As a phone, N8 has good reception. In my house, both iPhone 4 and iPhone 3GS suffer from occasional drop calls. I only made a couple of calls during the two days when i evaluated the N8 so that is not sufficient to determine if it is any better than our iPhones but one thing i did notice was decent signal reception. Holding the N8 with my left hand caused some signal degradation, as visible by the immediate reduction on the signal bar. But the degradation was never bad enough to result in a complete loss of reception.
Now that i am done with describing what’s good with the N8, here comes what is not so good about it. Nokia created a phone with great hardware but regrettably it is crippled by dreadful software. The user interface looks old and feels tired when being compared with its competitors. The icons and fonts look dated and i swear Nokia has been using the same font for years. Worse, N8 is plagued with UI inconsistencies littering throughout, it is as though different Nokia teams worked on different portions of the OS with very loose guidelines on how each menu and each application should look and act. I can understand if third party apps do not follow certain UI guidelines but it is inexcusable to find so many inconsistencies within Nokia’s own apps and menus. There is a reason why Apple is so stringent with consistency throughout iOS: A consistent UI is essential to providing good user experience. Every clickable item on an iPhone is clearly identifiable, unlike some of the menus in the N8. Furthermore, the lack of or very poor integration among Nokia’s own apps is astonishing. Another surprising thing i encountered over the three days of testing is the stability of N8, or the lack of. The phone suffered from four reboots (none of these were initiated by me), several instances of complete irresponsiveness requiring manual reboots and very flaky Wi-Fi connectivity (more on this later).
If N8 was released a year or two after the original iPhone back in the middle of 2007, i can at least understand the reason for its lackluster UI, the piss-poor integration among its own apps, the lack of a usable system-wide copy/paste and more importantly, stability. But for a device that was launched more than three years after Apple’s original iPhone, the faults i encountered are indefensible. I was wondering why the current CEO of Nokia Stephen Elop made the decision in February this year to abandon the sinking Symbian platform and jump ship to focus on being essentially just another handset maker for Windows Phone 7. The recently announced Nokia N9, which is partially based on the MeeGo platform, appears to be what a Nokia device should be with true touchscreen UI. Having only seen video demos of the N9, it looked like it could be a very appealing product that could pose some challenge to the current crop of iPhones and Android phones, granted it will only be a one-off device.
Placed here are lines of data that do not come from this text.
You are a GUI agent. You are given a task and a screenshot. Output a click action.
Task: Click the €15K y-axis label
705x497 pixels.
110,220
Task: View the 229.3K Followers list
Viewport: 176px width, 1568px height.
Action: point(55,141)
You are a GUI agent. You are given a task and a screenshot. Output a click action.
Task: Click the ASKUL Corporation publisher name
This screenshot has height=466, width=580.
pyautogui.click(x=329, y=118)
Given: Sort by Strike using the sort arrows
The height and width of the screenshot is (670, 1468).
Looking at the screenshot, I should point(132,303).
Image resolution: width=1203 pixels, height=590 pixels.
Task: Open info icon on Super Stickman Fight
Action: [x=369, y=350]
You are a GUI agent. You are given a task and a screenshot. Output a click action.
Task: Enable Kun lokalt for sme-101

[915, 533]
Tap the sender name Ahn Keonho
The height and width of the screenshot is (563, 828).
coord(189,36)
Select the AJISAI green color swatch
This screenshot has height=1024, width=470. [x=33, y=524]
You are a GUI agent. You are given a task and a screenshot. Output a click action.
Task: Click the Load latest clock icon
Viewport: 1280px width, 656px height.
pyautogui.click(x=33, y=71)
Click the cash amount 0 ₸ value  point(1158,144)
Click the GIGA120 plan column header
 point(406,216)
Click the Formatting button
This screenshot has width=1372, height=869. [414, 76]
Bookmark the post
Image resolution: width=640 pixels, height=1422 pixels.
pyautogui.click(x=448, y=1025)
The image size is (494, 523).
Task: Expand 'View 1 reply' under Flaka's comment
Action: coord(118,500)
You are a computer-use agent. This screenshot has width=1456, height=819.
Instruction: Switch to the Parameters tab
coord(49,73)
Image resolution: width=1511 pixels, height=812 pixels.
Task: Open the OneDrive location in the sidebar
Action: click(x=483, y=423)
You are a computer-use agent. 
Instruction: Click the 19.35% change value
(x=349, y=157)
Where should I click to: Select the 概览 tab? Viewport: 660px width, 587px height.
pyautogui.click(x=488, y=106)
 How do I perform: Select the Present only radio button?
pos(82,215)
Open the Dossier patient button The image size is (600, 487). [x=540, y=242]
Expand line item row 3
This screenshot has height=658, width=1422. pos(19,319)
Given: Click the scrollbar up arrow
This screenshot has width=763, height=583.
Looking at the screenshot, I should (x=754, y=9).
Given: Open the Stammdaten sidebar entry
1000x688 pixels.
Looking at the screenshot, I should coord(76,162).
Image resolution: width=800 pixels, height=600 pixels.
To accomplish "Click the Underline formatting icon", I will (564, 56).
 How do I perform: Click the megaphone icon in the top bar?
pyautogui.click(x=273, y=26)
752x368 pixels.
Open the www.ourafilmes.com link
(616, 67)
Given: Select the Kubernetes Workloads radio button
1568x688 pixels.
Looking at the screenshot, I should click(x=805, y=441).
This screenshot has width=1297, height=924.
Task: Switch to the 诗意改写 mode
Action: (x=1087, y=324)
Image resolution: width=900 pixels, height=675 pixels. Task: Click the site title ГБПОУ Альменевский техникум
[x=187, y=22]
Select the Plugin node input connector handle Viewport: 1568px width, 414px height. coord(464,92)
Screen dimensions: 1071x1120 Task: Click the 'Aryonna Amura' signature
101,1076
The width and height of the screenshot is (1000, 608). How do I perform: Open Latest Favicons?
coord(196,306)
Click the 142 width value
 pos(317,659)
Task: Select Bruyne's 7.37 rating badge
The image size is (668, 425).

This made me wonder even more why Elop made that decision. After all, he must have seen the Nokia N9 since he joined Nokia last September, before he made that fateful decision. But after spending a few days with the Nokia N8, the current flagship product from Nokia, i think i am beginning to understand his decision. How could he trust the Nokia R&D team that has spent years developing on the Symbian platform – the same team responsible for the N8 – to come out with a product that can compete with the best of what Apple can offer? It took me only a couple of days to identify some of the UI inconsistencies and one has to wonder how did the quality control team – if there’s one – at Nokia let them slip through? May be they have been too entrenched to realize these design defects and the only way to address this is to do a complete house-cleaning. I do not know if jumping to the WP7 platform is a wise decision, but Stephen Elop did not appear to have too many choices left.
Here are the things i do not like about the N8.
Lack of system-wide copy/paste: N8 has copy/paste capability but it is handicapped by the fact that it can only be invoked when the Editor is opened. I believe Nokia made a huge mistake when it tied the copy/paste functionality with the Editor. Want to copy a paragraph of text from a website? Not possible because you cannot invoke the Editor within the body of the website. You can, however, copy the URL of the website because tapping on the URL field will invoke the Editor. If someone sends his mailing address to you, and because reading an email does not invoke the Editor, you cannot copy his mailing address. You may be able to get around this by replying the same email because this act will invoke the Editor. To not have system-wide copy/paste baked into the OS is unforgivable.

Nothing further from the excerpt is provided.